Archive: 1971 Yamaha GL 750

John Burns
by John Burns

In 1971, I was no more than a pup, but that was probably about the time I started reading all the motorcycle magazines at the drugstore, of which there were a bunch. Twenty years later, when writing motorcycle magazines became my business, and I spent a large amount of time rooting through back issues in the library (how quaint) and old press kits – BG (before Google) – I’d still never seen this motorcycle until somebody threw it up on Facebook a few days ago, on the Classic Japanese page. (I’m told it was on the cover of Cycle Guide back in the day, don’t know how I missed it?)

What it is, is Yamaha’s prototype for a streetbike it was thinking about building to compete with Kawasaki and Suzuki’s open-class two-strokes – the now-legendary Kawasaki H2 moreso than the more mundane Suzuki GT750. Here’s the scoop from the Yamaha Community of France:

The GL750 is presented to the public for the first time at the Tokyo Salon 1971. But it is at the Paris Salon of the following year, in autumn, that it creates the sensation and that the French can admire the sculptural Japanese realization on the Sonauto Yamaha stand. Thanks to the pugnacity of Jean-Claude Olivier, the two-stroke liquid-cooled four-cylinder engine with injection fuel, is featured on his podium. This will be the only time that the GL750 will leave the Japanese soil. Never manufactured in series, because of the forecasts on the sound standards and of emission of CO2, it remains a “belle de salon” equipped with many dummy pieces. We will recognize however the drawing of some of them on other models; the dashboard of the TX750 and the low cases of YZ648 (or TZ700 prototype) are examples. Its type of four-cylinder engine in line, with liquid cooling (without the injection), will however obtain in the competitions 500 and 750 of magnificent results among others with the TZ700 and TZ750 , titles in support.

The translation is slightly wonky, but you get the gist.

Three years before the TZ700 and 750 that basically revolutionized roadracing, Yamaha had the building block already in place in this GL 750 (before Honda’s first GL1000) streetbike.

Say, those aren’t carburetors.

You never know what’s inside a “prototype,” and I haven’t found anything from anyone who claims to have heard this one run.
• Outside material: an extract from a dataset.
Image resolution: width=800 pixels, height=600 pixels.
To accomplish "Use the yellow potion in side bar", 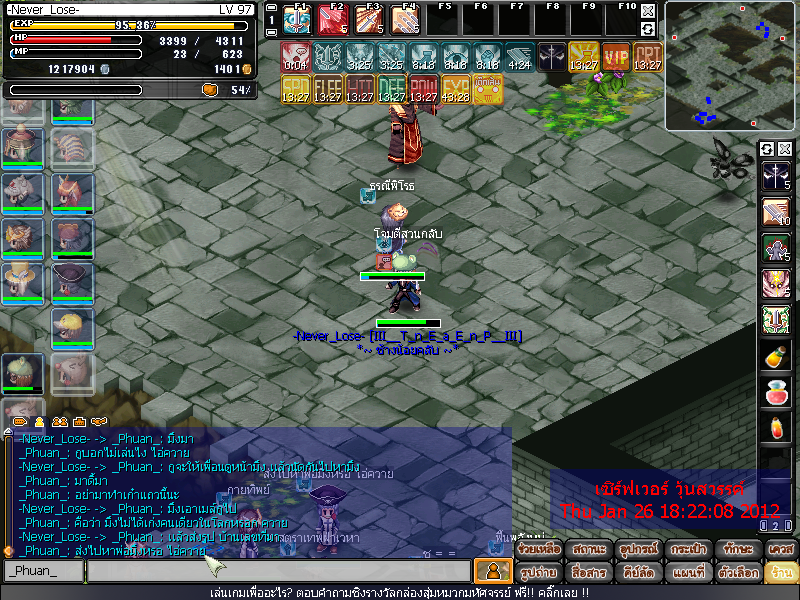I will (776, 356).
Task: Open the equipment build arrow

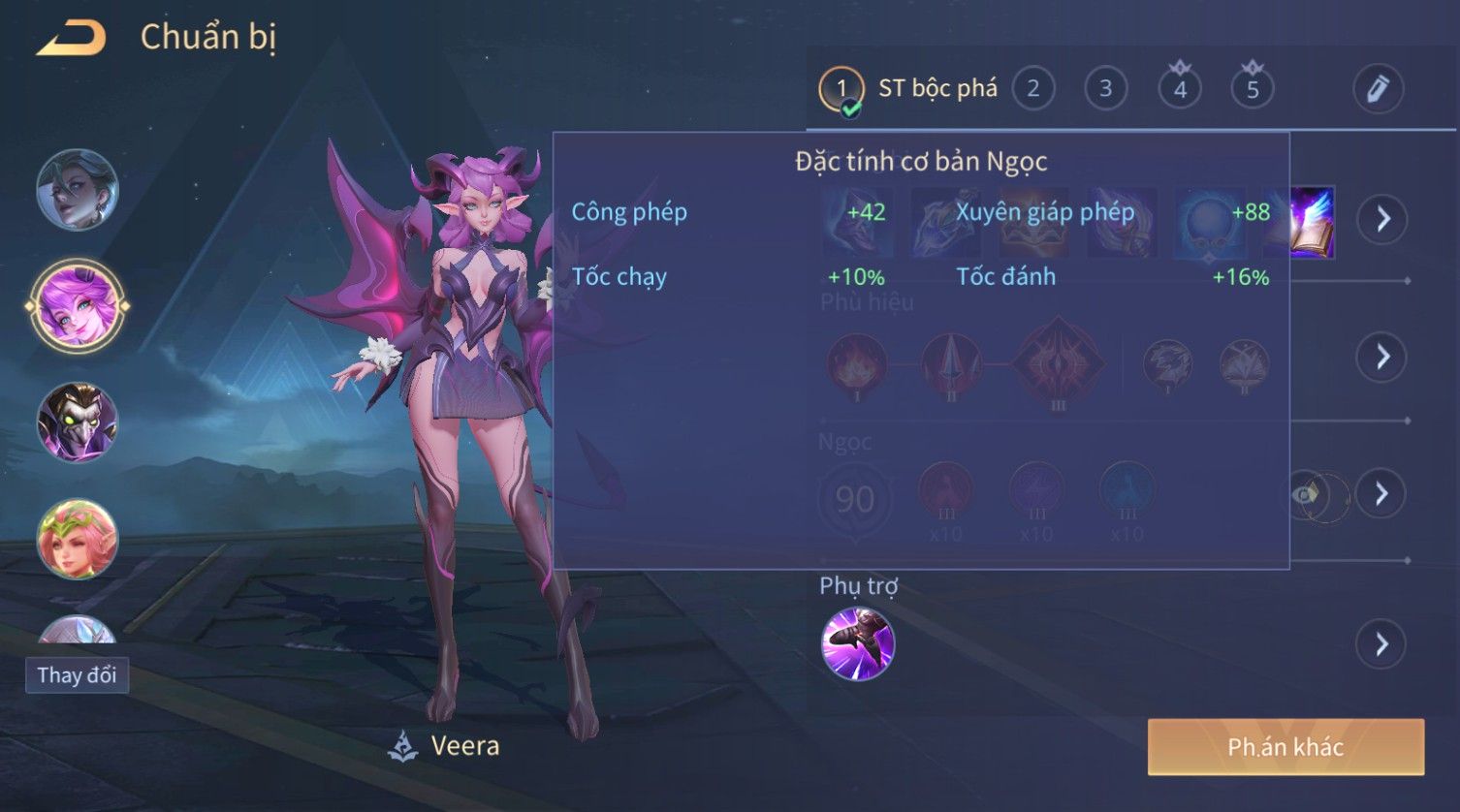Action: 1381,219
One source said Yamaha was already building fuel-injected snowmobiles at the time, but all the vintage Yamaha sleds you can still get parts for here use carburetors, and the first fuel-injected streetbike wasn’t going to come along for another decade in the form of the 1980 Kawasaki Z1 Classic.

So, in spite of the fact that the TZ engine appears to be a very real thing, maybe a show bike was all the GL 750 was ever intended to be: 1971 was the year the U.S. Environmental Protection Agency began doing away with the American muscle car through strict new automotive regulations, and the same time frame saw the smashing success of the `69 Honda CB750 and Kawasaki Z1 four-strokes.
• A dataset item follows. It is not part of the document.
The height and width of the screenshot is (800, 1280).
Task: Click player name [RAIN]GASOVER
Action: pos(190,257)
Looking back from 50 years, the H2 Mach IV Kawasaki triple is now an exotic collectible, but in 1972 it was kind of a crude old thing compared to the sophisticated and smooth new Z1, and after 1975, the H2 was history. No doubt the liquid-cooled Yamaha would’ve been smoother and more powerful than the H2, but the writing was on the wall. In fact, after 15 years of nothing but two-stroke motorcycles, Yamaha had built its first four-stroke in 1970, the XS-1 650 twin. Followed by the XS750 triple in 1976, then the full-zoot XS1100 four-cylinder in 1978.
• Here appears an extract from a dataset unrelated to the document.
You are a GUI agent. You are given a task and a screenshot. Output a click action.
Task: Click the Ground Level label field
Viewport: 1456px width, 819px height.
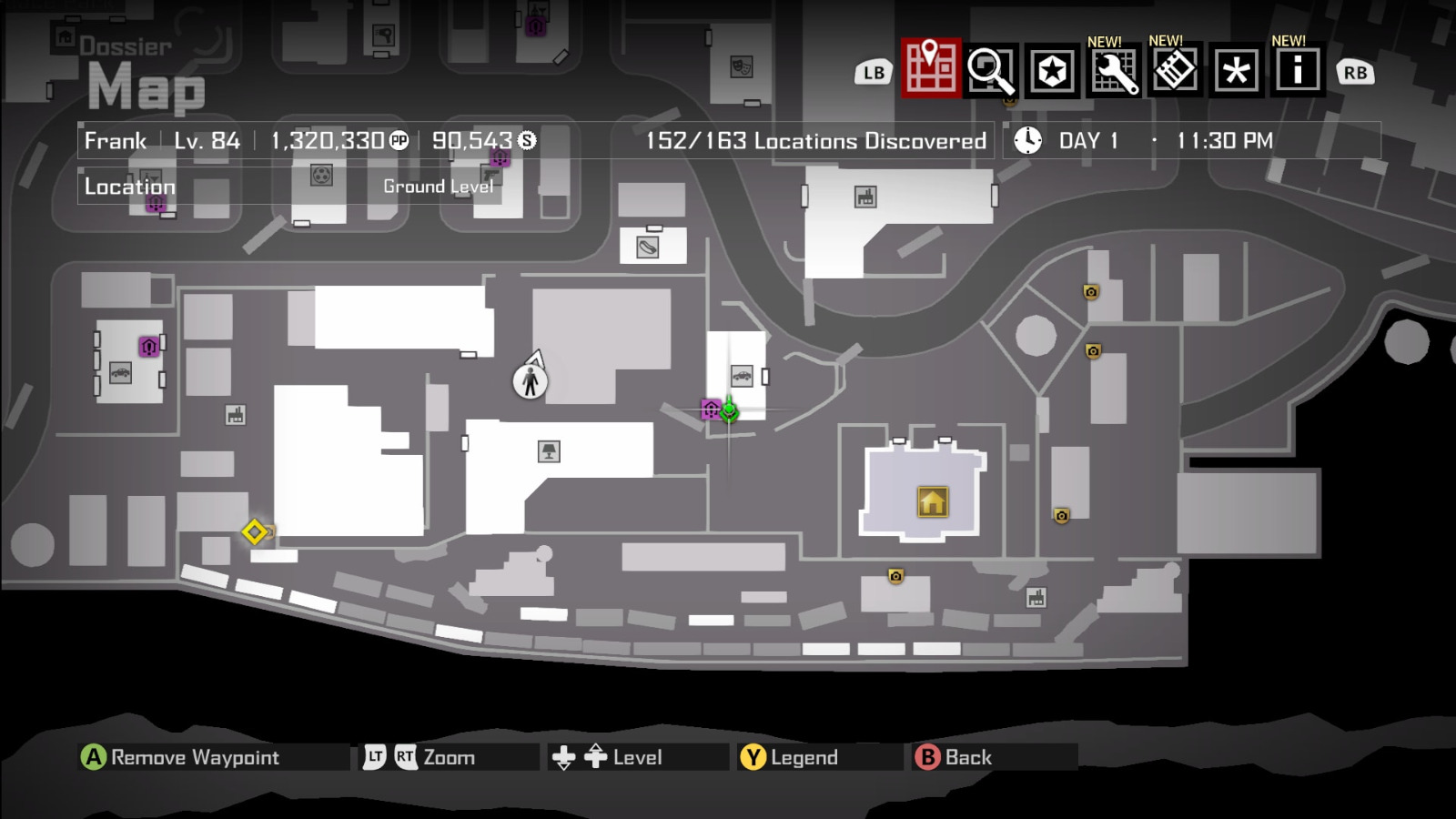point(438,187)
Still, Yamaha’s first production RD250 two-stroke appeared the same year the GL 750 made its appearance at the Paris show, and that RD, which grew into RD350, RD400 and then RZ350, was wildly successful and still widely popular. RD/RZ500, sadly, was banned in America, but not until 15 years after the GL.

A good-running private TZ750 was supposedly good for 135 horsepower or so; a stout street-going GL 750 might’ve made an easy 90, which would’ve made it performance king for most of the `70s if the tires and chassis components had been able to keep up. In those days, the aftermarket would’ve had a field day with the GL.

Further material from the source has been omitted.